## Problem
Set out exactly, line by line, the stretch of data below that begins at the line containing "Impressum (284, 2320)" and ends at the line containing "产品分类 (58, 2571)", with both ends kept.

§ §

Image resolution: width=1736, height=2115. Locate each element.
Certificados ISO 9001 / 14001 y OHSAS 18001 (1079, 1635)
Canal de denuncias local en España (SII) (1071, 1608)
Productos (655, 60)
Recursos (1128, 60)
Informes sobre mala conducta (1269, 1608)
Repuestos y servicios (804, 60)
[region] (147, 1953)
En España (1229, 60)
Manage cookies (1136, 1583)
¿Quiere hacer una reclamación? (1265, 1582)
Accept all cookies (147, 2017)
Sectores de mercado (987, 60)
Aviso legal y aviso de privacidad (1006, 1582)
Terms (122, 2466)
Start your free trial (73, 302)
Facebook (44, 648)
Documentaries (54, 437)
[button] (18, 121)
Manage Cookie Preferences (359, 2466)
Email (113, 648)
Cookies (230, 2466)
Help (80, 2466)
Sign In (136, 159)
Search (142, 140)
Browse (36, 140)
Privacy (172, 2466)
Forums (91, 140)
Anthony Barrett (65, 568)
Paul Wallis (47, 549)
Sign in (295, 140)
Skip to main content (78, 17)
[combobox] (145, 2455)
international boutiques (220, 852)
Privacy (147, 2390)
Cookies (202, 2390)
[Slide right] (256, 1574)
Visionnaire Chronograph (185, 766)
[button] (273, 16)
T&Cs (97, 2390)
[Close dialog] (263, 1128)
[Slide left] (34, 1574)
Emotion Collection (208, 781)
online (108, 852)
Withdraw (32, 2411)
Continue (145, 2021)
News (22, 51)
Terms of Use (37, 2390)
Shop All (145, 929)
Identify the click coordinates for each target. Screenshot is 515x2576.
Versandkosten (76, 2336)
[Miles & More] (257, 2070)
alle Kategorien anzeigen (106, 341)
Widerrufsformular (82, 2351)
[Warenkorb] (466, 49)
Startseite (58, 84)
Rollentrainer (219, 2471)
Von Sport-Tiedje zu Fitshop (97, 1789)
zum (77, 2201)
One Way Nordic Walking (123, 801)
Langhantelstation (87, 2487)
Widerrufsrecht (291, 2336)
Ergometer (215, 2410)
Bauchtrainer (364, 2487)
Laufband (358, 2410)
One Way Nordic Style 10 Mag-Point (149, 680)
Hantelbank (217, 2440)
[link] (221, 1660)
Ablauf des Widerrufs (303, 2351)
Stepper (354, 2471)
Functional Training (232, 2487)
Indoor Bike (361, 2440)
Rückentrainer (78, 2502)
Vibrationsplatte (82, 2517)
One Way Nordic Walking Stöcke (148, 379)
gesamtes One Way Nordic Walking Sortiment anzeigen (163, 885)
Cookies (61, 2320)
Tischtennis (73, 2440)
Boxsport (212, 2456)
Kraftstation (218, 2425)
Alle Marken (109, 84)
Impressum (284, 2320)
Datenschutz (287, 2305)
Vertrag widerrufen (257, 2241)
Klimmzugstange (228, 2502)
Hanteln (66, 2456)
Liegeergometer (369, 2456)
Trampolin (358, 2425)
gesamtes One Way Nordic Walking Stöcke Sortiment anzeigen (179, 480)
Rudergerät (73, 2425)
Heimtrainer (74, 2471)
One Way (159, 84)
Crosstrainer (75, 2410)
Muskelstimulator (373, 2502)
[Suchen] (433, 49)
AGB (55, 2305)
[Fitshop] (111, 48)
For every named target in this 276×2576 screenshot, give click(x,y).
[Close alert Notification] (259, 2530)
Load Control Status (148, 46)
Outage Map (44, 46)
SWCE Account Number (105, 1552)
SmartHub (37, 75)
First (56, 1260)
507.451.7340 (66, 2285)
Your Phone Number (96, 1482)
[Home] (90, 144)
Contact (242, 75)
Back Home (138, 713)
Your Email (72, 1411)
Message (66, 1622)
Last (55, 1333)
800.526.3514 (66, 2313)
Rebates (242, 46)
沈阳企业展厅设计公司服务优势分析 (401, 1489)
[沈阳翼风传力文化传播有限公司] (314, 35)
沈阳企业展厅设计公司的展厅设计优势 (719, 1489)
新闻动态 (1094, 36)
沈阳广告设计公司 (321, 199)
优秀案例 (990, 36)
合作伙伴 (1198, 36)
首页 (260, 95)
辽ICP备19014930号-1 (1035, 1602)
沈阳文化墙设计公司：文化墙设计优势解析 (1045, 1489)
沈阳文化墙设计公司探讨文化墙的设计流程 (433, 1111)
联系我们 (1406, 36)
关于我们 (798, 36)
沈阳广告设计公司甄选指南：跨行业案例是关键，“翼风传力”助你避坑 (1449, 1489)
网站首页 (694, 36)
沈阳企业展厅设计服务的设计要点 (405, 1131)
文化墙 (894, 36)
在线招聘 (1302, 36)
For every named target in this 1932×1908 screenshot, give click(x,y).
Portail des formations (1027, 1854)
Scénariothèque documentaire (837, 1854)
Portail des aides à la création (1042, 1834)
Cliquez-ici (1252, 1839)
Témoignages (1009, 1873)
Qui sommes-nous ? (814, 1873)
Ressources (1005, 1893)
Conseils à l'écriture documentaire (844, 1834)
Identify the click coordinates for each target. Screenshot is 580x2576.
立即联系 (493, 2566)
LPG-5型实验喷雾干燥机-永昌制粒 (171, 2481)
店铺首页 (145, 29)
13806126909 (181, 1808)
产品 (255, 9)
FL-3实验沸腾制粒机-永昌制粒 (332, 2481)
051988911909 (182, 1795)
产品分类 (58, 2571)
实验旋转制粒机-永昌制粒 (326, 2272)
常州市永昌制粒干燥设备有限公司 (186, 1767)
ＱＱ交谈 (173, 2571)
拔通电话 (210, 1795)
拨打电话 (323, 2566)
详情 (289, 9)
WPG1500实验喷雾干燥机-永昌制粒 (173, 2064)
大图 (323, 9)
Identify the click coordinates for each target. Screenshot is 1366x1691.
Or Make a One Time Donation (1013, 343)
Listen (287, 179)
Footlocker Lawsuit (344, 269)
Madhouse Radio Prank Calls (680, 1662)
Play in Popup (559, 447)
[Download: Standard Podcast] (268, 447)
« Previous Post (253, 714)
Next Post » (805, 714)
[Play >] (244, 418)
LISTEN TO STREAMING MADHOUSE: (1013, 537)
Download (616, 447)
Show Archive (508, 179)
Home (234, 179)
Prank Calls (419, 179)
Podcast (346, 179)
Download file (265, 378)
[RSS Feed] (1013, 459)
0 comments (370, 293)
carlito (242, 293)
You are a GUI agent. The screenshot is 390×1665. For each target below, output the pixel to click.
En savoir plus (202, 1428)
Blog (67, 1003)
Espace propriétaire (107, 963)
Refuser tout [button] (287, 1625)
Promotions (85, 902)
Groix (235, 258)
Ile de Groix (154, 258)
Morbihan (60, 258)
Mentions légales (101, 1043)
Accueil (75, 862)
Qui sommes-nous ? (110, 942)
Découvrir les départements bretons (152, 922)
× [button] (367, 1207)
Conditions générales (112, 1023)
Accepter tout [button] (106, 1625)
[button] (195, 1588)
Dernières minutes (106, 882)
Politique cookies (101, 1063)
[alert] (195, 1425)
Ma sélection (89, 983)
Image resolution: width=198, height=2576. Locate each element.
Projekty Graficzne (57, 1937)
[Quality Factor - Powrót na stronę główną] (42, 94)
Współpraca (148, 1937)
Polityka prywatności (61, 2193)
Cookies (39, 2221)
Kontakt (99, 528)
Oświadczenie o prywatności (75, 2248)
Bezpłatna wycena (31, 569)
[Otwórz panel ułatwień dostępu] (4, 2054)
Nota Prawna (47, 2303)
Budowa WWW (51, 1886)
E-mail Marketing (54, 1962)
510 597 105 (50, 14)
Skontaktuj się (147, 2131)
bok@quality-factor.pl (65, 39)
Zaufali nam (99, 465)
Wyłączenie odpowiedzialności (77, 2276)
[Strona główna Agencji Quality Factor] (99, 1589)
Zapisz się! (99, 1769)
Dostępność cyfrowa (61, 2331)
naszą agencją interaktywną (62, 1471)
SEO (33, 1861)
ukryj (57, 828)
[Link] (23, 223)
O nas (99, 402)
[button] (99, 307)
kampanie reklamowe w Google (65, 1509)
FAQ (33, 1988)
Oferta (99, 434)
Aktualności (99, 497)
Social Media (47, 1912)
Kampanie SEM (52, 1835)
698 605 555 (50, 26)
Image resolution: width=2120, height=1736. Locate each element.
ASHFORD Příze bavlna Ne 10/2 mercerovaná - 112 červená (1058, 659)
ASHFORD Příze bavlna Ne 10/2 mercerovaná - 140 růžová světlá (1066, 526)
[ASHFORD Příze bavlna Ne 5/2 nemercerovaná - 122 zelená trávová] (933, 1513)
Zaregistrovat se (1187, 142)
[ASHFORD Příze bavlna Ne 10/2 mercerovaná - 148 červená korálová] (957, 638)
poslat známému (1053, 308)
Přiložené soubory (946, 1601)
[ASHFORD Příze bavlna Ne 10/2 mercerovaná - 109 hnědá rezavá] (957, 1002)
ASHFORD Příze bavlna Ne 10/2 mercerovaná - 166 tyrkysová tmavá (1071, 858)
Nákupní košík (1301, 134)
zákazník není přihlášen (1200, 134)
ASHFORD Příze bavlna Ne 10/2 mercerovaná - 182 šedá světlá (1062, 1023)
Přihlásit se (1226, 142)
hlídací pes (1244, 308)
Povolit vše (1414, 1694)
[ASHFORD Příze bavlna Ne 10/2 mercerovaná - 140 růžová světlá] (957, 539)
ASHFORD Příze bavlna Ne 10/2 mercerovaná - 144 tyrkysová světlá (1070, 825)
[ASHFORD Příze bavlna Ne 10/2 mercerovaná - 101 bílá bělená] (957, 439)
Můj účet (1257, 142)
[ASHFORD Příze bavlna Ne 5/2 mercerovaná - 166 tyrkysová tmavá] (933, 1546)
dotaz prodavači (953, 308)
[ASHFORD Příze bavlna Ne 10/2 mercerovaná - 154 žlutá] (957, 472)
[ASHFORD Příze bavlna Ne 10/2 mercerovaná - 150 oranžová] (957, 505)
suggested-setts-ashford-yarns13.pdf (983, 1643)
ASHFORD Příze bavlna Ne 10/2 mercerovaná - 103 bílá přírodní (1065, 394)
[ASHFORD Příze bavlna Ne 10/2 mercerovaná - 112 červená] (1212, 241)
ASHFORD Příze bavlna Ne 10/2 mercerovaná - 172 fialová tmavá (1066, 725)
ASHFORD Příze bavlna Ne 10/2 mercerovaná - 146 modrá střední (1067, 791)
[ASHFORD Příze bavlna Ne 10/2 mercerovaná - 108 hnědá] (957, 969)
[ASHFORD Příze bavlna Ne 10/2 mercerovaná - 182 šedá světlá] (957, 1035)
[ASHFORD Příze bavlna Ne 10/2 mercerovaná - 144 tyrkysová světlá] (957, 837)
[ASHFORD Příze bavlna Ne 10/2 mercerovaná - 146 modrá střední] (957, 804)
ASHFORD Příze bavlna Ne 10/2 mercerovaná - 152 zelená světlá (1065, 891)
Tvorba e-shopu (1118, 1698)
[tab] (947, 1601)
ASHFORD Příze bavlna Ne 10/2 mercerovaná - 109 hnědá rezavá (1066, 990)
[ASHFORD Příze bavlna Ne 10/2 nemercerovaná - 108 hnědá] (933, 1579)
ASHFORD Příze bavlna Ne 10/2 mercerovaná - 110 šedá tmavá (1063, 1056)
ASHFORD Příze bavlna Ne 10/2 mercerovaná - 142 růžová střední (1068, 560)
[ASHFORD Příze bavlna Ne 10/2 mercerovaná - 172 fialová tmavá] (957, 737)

§ §

## Task solution
Impressum (284, 2320)
Datenschutz (287, 2305)
Vertrag widerrufen (257, 2241)
Klimmzugstange (228, 2502)
Hanteln (66, 2456)
Liegeergometer (369, 2456)
Trampolin (358, 2425)
gesamtes One Way Nordic Walking Stöcke Sortiment anzeigen (179, 480)
Rudergerät (73, 2425)
Heimtrainer (74, 2471)
One Way (159, 84)
Crosstrainer (75, 2410)
Muskelstimulator (373, 2502)
[Suchen] (433, 49)
AGB (55, 2305)
[Fitshop] (111, 48)
For every named target in this 276×2576 screenshot, give click(x,y).
[Close alert Notification] (259, 2530)
Load Control Status (148, 46)
Outage Map (44, 46)
SWCE Account Number (105, 1552)
SmartHub (37, 75)
First (56, 1260)
507.451.7340 (66, 2285)
Your Phone Number (96, 1482)
[Home] (90, 144)
Contact (242, 75)
Back Home (138, 713)
Your Email (72, 1411)
Message (66, 1622)
Last (55, 1333)
800.526.3514 (66, 2313)
Rebates (242, 46)
沈阳企业展厅设计公司服务优势分析 (401, 1489)
[沈阳翼风传力文化传播有限公司] (314, 35)
沈阳企业展厅设计公司的展厅设计优势 (719, 1489)
新闻动态 (1094, 36)
沈阳广告设计公司 (321, 199)
优秀案例 (990, 36)
合作伙伴 (1198, 36)
首页 (260, 95)
辽ICP备19014930号-1 (1035, 1602)
沈阳文化墙设计公司：文化墙设计优势解析 (1045, 1489)
沈阳文化墙设计公司探讨文化墙的设计流程 (433, 1111)
联系我们 (1406, 36)
关于我们 (798, 36)
沈阳广告设计公司甄选指南：跨行业案例是关键，“翼风传力”助你避坑 (1449, 1489)
网站首页 (694, 36)
沈阳企业展厅设计服务的设计要点 (405, 1131)
文化墙 (894, 36)
在线招聘 (1302, 36)
For every named target in this 1932×1908 screenshot, give click(x,y).
Portail des formations (1027, 1854)
Scénariothèque documentaire (837, 1854)
Portail des aides à la création (1042, 1834)
Cliquez-ici (1252, 1839)
Témoignages (1009, 1873)
Qui sommes-nous ? (814, 1873)
Ressources (1005, 1893)
Conseils à l'écriture documentaire (844, 1834)
Identify the click coordinates for each target. Screenshot is 580x2576.
立即联系 (493, 2566)
LPG-5型实验喷雾干燥机-永昌制粒 (171, 2481)
店铺首页 (145, 29)
13806126909 (181, 1808)
产品 (255, 9)
FL-3实验沸腾制粒机-永昌制粒 (332, 2481)
051988911909 (182, 1795)
产品分类 (58, 2571)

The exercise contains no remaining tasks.